With MK I had morning sickness which required hospitalization, iv fluids for weeks and a Reglan (anti-nausea med) pump going right into my stomach lining because I kept throwing up the pills. I lost 15 pounds and then I hit my 2nd trimester and even though I still puked a lot, I started eating, gained a ton of weight and had a pretty good pregnancy after that. I had a terrible delivery and she was a colicky baby until 10 months old, then we "sleep-trained" her because I was going insane and smooth sailing with this kid from there on out (except when she is PMSing but can you blame her?)

With Car it was a whole different ball game. We had moved to my husband's hometown for a job opportunity, in addition to the fear of what another pregnancy would do to me with no one to watch the toddler. Odd, how some some fates just can't be avoided.  In this instance the other shoe did drop. I was hospitalized for months, lost 25 pounds, had a central line inserted by a surgeon (it took 9 tries to get a viable vein) and then a feeding tube because I had lost some liver function and hadn't eaten anything in over 3 weeks. The anti-nausea drug I used with MK caused severe diarrhea this time around. Those 3 days were super fun (word of the day), but another drug (Zofran) seemed to work a little bit, intravenously. Once I was "stable" at about 19 weeks I went home with the IV's and the feeding tube. I slept at night at home and then hubs would drop MK and I at my mother-in-laws each day. I slept on the sofa while she raised my toddler.

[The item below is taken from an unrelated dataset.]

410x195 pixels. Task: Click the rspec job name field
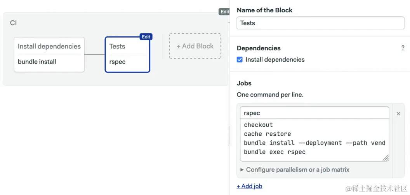314,113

My in-laws were amazing, I was so grateful for the care they gave my entire family during this time. My mother-in-law birthed 8 babies naturally with very "normal" pregnancies, so this was new territory for her too. Oh, and she's a nurse.  My only complaint was about 5 pm each day when she started to cook dinner. The smells waifing into the family room caused the fastest mad dash an IV pole toting, anorexic pregnant woman could make to the bathroom. I didn't always make it. So, in addition to wiping my babies hiney, feeding my family, and making me comfortable she also had to clean up my puke. A saint, this woman.

She decided one late March day (somewhat like today, hence the story) that I should get out and get some fresh air.  We bundled up, put MK in the stroller and hit the pavement. It was a sight, a cute grandma with her granddaughter and then me, the limping, baggy eyed, washed out, 20-something, dragging an IV pole down the street.  One neighbor asked if I was an AIDs patient. Seriously. This was 2003, not 1987. But it is a small Allegany Mountain town in Pennsylvania, so I let it slide.

Then, one day when I was about 24 weeks pregnant and I was keeping down crackers in addition to the Ensure that was in the tube,  my m-i-l made tuna fish sandwiches for lunch. For whatever reason, I didn't dash to the bathroom, I actually had a sudden craving for one, as well. I inhaled two full sandwiches in 5 seconds flat. It was the best tasting food I had ever put in my mouth. In the next five days I think I ate at least ten tuna sandwiches.  About a week later I got to remove both my feeding tube and my picc line and even though I still puked everyday and had to take Zofran every day,  including the day I delivered, I had a somewhat "normal" last trimester.  Two weeks after the tuna fish overdose, an article came out about the mercury in fish being toxic and during pregnancy you should really limit this. Whoops.

But it could explain a lot about Car's behavior*. I would love to have a "reason" for her frequent drama filled meltdowns, her constant stomping around, her lack of memory when it comes to bringing books home from school and her inability to sleep in past 7am. It must be the mercury poisoning.


*I do feel like I give her a bad rap here on this blog. She is definitely the kid I bump heads with and lose my patience with daily, but she is super fun, a thoughtful friend and when she is laughing and the center of attention there is no other place anyone in the room would want to be.